SPRINGSTEEN V. ARIZONA
Congratulations, you are a Supreme Court
justice. You are free to use any
criteria you want to reach a decision on the case below. The point is to see how a justice's personal views
and reliance on the tools available to reach decisions work on the actual
Supreme Court.
THE BASIC
ISSUE: Freedom of religion --
Constitution, First Amendment: "Congress
shall make no law respecting [creating] an establishment of religion, or prohibiting
the free exercise thereof...."
CURRENT LAW
(EXISTING PRECEDENTS): There are two
key precedents:
• In addition to restricting Congress,
the First Amendment is interpreted to mean that state legislatures and local
governments also cannot make any law that creates an establishment of religion
(in other words, a state-sponsored church or state-sponsored religious
activity) (Engel v. Vitale, 1962)
• To determine whether or not a law is
acceptable under the Establishment Clause, the Court currently applies the
so-called Lemon test (Lemon v. Kurtzman,
1971). To be considered ok or
constitutional, a law must meet three tests:
• it must have a clearly secular
(non-religious) purpose
• its consequences should be
primarily secular (non-religious)
• it should avoid "excessive
entanglement" of government with any religious institution (churches,
schools, etc.)
The definition of what constitutes
"excessive entanglement" is not clear.
THE CASE: An Arizona boy, James Springsteen, is 14
years old and completely deaf. He has
attended public schools, and under federal law, public schools must provide
James with a sign language interpreter for all his classes (the school district
pays the interpreter’s salary, $8,500 per year). Now, entering 9th grade, James's parents want
to send him to a Catholic high school, and they asked their school district to
provide the interpreter in James's new school, still at taxpayer expense.
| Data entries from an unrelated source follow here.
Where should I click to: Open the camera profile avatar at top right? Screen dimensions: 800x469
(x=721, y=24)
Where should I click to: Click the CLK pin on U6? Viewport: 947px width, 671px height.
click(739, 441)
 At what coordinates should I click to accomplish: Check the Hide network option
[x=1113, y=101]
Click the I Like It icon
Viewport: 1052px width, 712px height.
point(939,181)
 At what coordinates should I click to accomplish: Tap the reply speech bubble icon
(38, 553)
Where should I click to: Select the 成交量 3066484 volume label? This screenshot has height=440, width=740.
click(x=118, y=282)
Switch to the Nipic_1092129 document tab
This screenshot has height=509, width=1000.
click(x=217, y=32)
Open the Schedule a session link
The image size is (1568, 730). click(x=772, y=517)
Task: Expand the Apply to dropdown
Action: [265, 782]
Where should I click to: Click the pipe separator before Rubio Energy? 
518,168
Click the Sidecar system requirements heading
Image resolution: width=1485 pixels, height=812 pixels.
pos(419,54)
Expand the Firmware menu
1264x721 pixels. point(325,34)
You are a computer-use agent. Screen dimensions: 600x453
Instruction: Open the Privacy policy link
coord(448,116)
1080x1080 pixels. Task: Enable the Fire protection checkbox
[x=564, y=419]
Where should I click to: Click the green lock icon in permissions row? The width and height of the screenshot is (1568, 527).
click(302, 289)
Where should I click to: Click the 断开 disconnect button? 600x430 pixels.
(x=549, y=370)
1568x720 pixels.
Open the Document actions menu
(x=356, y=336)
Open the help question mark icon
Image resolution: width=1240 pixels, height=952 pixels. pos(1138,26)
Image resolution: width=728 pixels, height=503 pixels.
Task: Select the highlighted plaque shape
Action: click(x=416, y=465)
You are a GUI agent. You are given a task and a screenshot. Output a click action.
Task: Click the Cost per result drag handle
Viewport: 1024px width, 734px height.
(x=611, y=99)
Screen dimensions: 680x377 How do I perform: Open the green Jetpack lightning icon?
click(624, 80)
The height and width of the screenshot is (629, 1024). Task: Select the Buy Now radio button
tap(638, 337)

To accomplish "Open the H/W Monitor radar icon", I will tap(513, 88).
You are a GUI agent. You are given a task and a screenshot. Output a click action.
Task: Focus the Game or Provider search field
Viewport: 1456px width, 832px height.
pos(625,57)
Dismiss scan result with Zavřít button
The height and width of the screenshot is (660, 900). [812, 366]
The school district refuses, arguing
that providing the interpreter for James in a private, religious school setting
violates the Lemon test -- one example they use is that the interpreter may be
asked to sign some religious instruction, not just math or literature. The Springsteens
argue that this is hardly "excessive entanglement" and nearly
everything else the interpreter does has nothing to do with religion (first two
parts of Lemon test).
The Springsteen family sues the school
district, and after the Arizona Supreme Court sides with the school district,
the case reaches the U.S. Supreme Court on appeal.
It's time for you to decide the case. You must
choose one side or the other (no compromise position); be prepared to justify
your decision and the criteria you use to reach it. Each Supreme Court should vote when you are
done discussing; simple majority wins.